STATED TASK: Return every one of the records below without changing a single character.

----- EXTRACTED DATA -----

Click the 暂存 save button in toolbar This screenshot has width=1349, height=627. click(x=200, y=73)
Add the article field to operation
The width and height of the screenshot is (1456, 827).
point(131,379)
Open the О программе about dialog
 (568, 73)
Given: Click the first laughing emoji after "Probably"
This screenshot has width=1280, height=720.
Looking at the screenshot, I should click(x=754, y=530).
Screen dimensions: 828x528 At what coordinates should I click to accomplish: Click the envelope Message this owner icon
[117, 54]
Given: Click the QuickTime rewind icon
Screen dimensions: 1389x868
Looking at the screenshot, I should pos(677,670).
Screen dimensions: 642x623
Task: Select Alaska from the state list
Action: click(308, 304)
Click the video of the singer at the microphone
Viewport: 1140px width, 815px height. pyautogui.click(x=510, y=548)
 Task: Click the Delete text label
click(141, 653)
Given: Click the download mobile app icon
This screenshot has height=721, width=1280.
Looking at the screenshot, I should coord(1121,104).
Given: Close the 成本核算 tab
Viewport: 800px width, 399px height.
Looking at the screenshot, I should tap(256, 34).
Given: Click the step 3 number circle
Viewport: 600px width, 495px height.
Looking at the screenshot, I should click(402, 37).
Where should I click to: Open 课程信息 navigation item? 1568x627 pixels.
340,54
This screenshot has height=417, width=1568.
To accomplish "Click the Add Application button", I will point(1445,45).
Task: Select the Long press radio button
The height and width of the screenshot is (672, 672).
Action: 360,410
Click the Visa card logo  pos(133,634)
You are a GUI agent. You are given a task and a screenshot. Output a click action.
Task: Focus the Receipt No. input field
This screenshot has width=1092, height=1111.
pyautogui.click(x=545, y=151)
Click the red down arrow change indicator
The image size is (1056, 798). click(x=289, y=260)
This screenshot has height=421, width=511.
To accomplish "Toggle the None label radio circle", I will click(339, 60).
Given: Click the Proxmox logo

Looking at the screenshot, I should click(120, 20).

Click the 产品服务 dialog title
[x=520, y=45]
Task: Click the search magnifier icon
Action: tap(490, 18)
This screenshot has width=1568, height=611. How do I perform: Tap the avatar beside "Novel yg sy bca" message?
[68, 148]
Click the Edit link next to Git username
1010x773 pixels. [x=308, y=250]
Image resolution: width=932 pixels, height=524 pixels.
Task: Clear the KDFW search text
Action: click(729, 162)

-----

WORKED ANSWER:
Click the 暂存 save button in toolbar This screenshot has width=1349, height=627. click(x=200, y=73)
Add the article field to operation
The width and height of the screenshot is (1456, 827).
point(131,379)
Open the О программе about dialog
 (568, 73)
Given: Click the first laughing emoji after "Probably"
This screenshot has width=1280, height=720.
Looking at the screenshot, I should click(x=754, y=530).
Screen dimensions: 828x528 At what coordinates should I click to accomplish: Click the envelope Message this owner icon
[117, 54]
Given: Click the QuickTime rewind icon
Screen dimensions: 1389x868
Looking at the screenshot, I should pos(677,670).
Screen dimensions: 642x623
Task: Select Alaska from the state list
Action: click(308, 304)
Click the video of the singer at the microphone
Viewport: 1140px width, 815px height. pyautogui.click(x=510, y=548)
 Task: Click the Delete text label
click(141, 653)
Given: Click the download mobile app icon
This screenshot has height=721, width=1280.
Looking at the screenshot, I should coord(1121,104).
Given: Close the 成本核算 tab
Viewport: 800px width, 399px height.
Looking at the screenshot, I should tap(256, 34).
Given: Click the step 3 number circle
Viewport: 600px width, 495px height.
Looking at the screenshot, I should click(402, 37).
Where should I click to: Open 课程信息 navigation item? 1568x627 pixels.
340,54
This screenshot has height=417, width=1568.
To accomplish "Click the Add Application button", I will point(1445,45).
Task: Select the Long press radio button
The height and width of the screenshot is (672, 672).
Action: 360,410
Click the Visa card logo  pos(133,634)
You are a GUI agent. You are given a task and a screenshot. Output a click action.
Task: Focus the Receipt No. input field
This screenshot has width=1092, height=1111.
pyautogui.click(x=545, y=151)
Click the red down arrow change indicator
The image size is (1056, 798). click(x=289, y=260)
This screenshot has height=421, width=511.
To accomplish "Toggle the None label radio circle", I will click(339, 60).
Given: Click the Proxmox logo

Looking at the screenshot, I should click(120, 20).

Click the 产品服务 dialog title
[x=520, y=45]
Task: Click the search magnifier icon
Action: tap(490, 18)
This screenshot has width=1568, height=611. How do I perform: Tap the avatar beside "Novel yg sy bca" message?
[68, 148]
Click the Edit link next to Git username
1010x773 pixels. [x=308, y=250]
Image resolution: width=932 pixels, height=524 pixels.
Task: Clear the KDFW search text
Action: click(729, 162)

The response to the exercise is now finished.